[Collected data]
-------

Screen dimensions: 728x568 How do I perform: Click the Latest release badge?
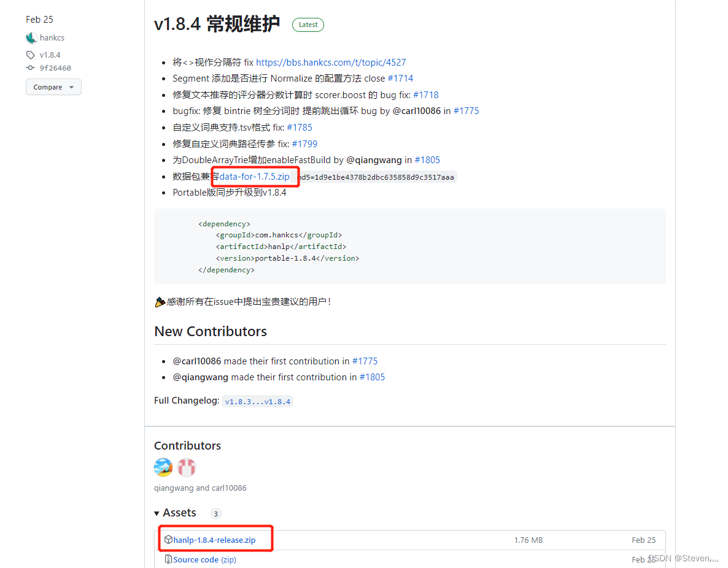pos(308,25)
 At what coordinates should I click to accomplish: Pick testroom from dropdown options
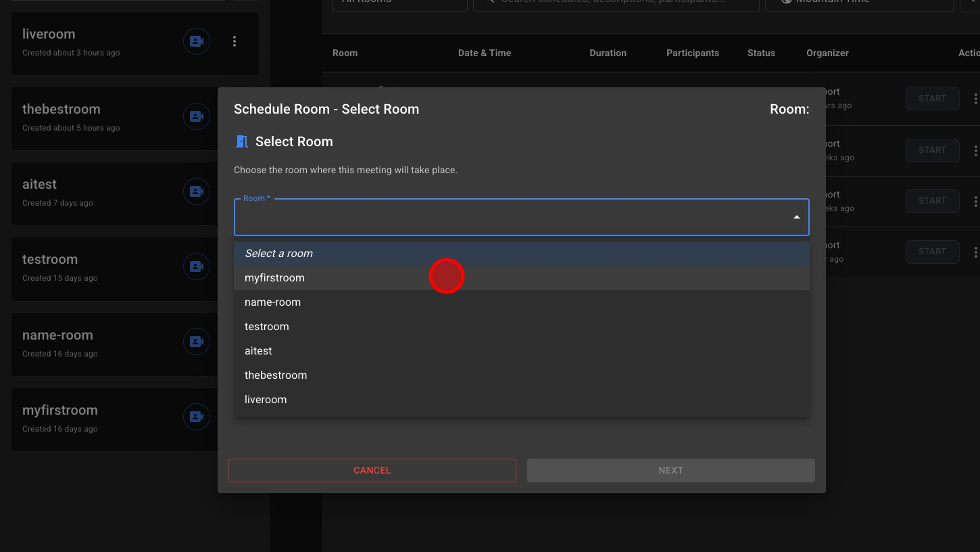point(266,327)
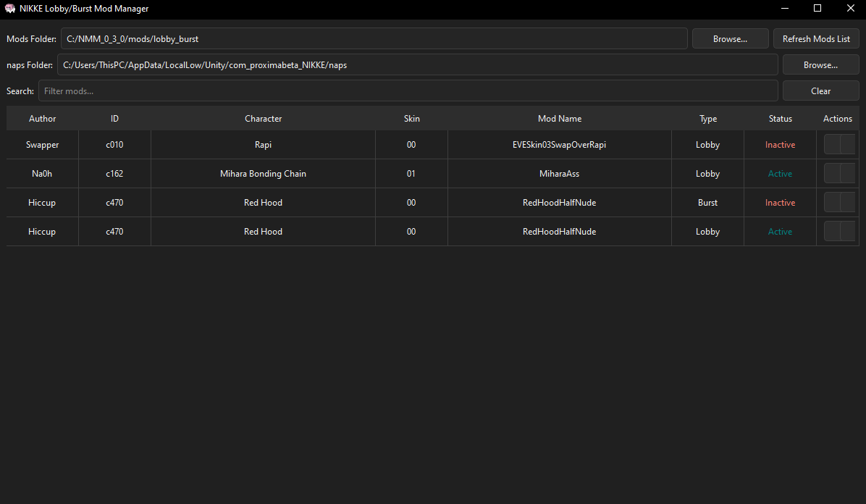
Task: Click the Active status of RedHoodHalfNude Lobby
Action: tap(780, 231)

-------

→ Exercise description
When copying the data above, repeat every word exactly and drop the pictures.

→ Answer to this task
Screen dimensions: 728x568 How do I perform: Click the Latest release badge?
pos(308,25)
 At what coordinates should I click to accomplish: Pick testroom from dropdown options
point(266,327)
Task: Click the Active status of RedHoodHalfNude Lobby
Action: tap(780, 231)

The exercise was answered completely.